-- THE TASK --
Take the entries below and retype them word for word, excluding the images.

-- DATA TO PROCESS --
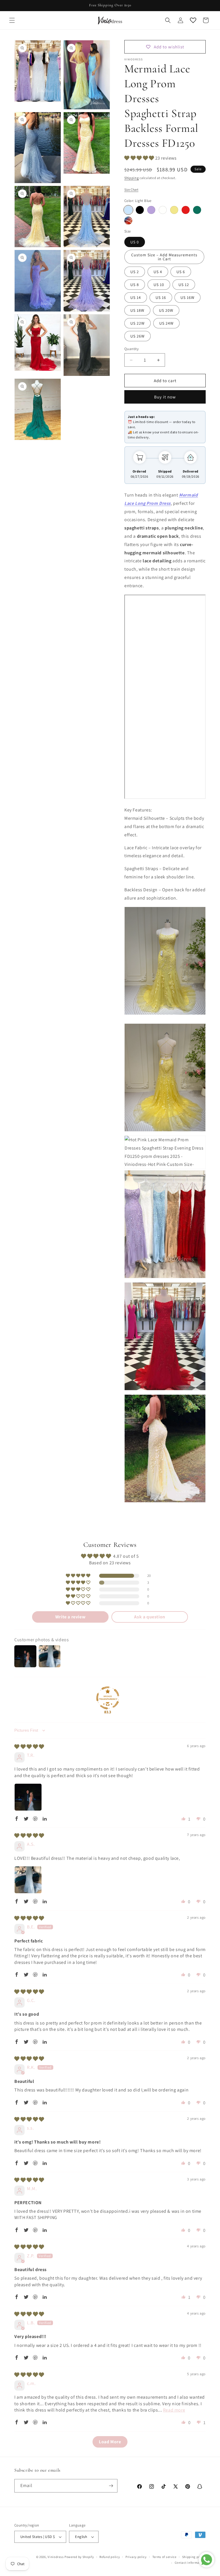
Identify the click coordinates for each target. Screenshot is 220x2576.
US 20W (166, 310)
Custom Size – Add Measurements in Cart (164, 256)
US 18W (137, 310)
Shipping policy (194, 2557)
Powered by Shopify (79, 2557)
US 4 (158, 271)
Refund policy (109, 2557)
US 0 (134, 242)
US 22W (137, 323)
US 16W (187, 297)
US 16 (161, 297)
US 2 (134, 271)
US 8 (134, 284)
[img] (29, 1747)
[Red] (186, 210)
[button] (12, 20)
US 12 (183, 284)
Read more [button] (174, 2410)
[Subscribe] (111, 2485)
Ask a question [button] (149, 1617)
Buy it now (165, 397)
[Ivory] (163, 210)
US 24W (166, 323)
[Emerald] (197, 210)
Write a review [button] (70, 1617)
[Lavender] (151, 210)
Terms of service (164, 2557)
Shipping (131, 178)
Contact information (190, 2563)
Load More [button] (110, 2442)
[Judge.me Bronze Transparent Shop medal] (107, 1697)
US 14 (135, 297)
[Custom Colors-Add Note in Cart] (128, 221)
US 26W (137, 336)
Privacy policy (136, 2557)
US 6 (180, 271)
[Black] (140, 210)
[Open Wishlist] (193, 20)
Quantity (131, 348)
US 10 (159, 284)
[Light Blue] (128, 210)
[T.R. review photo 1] (28, 1797)
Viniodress (56, 2557)
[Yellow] (174, 210)
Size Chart (131, 189)
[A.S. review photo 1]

-- REPLY --
Identify the click coordinates for each target. Screenshot is 220x2576.
US 20W (166, 310)
Custom Size – Add Measurements in Cart (164, 256)
US 18W (137, 310)
Shipping policy (194, 2557)
Powered by Shopify (79, 2557)
US 4 (158, 271)
Refund policy (109, 2557)
US 0 (134, 242)
US 22W (137, 323)
US 16W (187, 297)
US 16 (161, 297)
US 2 (134, 271)
US 8 (134, 284)
[img] (29, 1747)
[Red] (186, 210)
[button] (12, 20)
US 12 (183, 284)
Read more [button] (174, 2410)
[Subscribe] (111, 2485)
Ask a question [button] (149, 1617)
Buy it now (165, 397)
[Ivory] (163, 210)
US 24W (166, 323)
[Emerald] (197, 210)
Write a review [button] (70, 1617)
[Lavender] (151, 210)
Terms of service (164, 2557)
Shipping (131, 178)
Contact information (190, 2563)
Load More [button] (110, 2442)
[Judge.me Bronze Transparent Shop medal] (107, 1697)
US 14 (135, 297)
[Custom Colors-Add Note in Cart] (128, 221)
US 26W (137, 336)
Privacy policy (136, 2557)
US 6 (180, 271)
[Black] (140, 210)
[Open Wishlist] (193, 20)
Quantity (131, 348)
US 10 (159, 284)
[Light Blue] (128, 210)
[T.R. review photo 1] (28, 1797)
Viniodress (56, 2557)
[Yellow] (174, 210)
Size Chart (131, 189)
[A.S. review photo 1]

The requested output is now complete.